begin Given records

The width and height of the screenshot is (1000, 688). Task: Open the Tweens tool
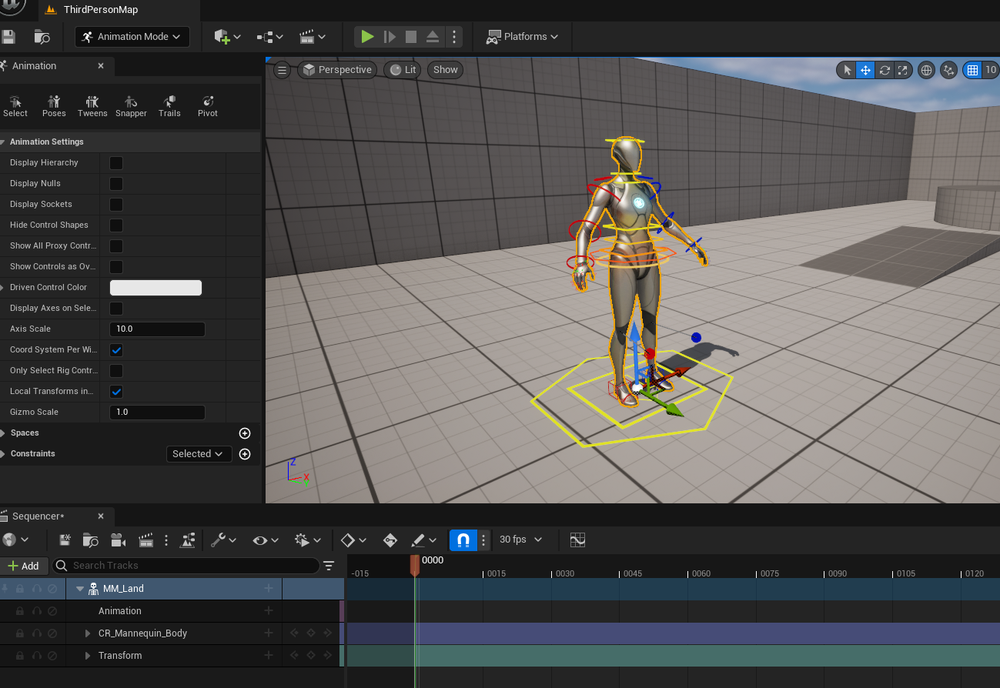[x=92, y=105]
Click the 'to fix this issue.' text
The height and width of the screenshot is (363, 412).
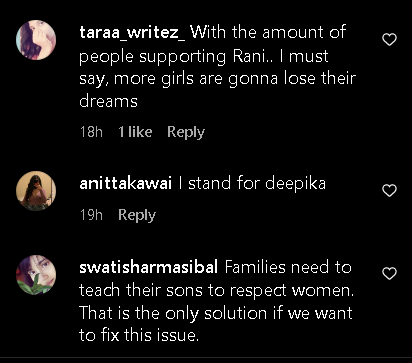click(139, 335)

end Given records

Request
Rewrite the entries with every "screenshot" changed to "image" and nothing else altered, leaving out the pictures.

Solution to the exercise
The width and height of the image is (1000, 688). Task: Open the Tweens tool
[x=92, y=105]
Click the 'to fix this issue.' text
The height and width of the image is (363, 412).
click(139, 335)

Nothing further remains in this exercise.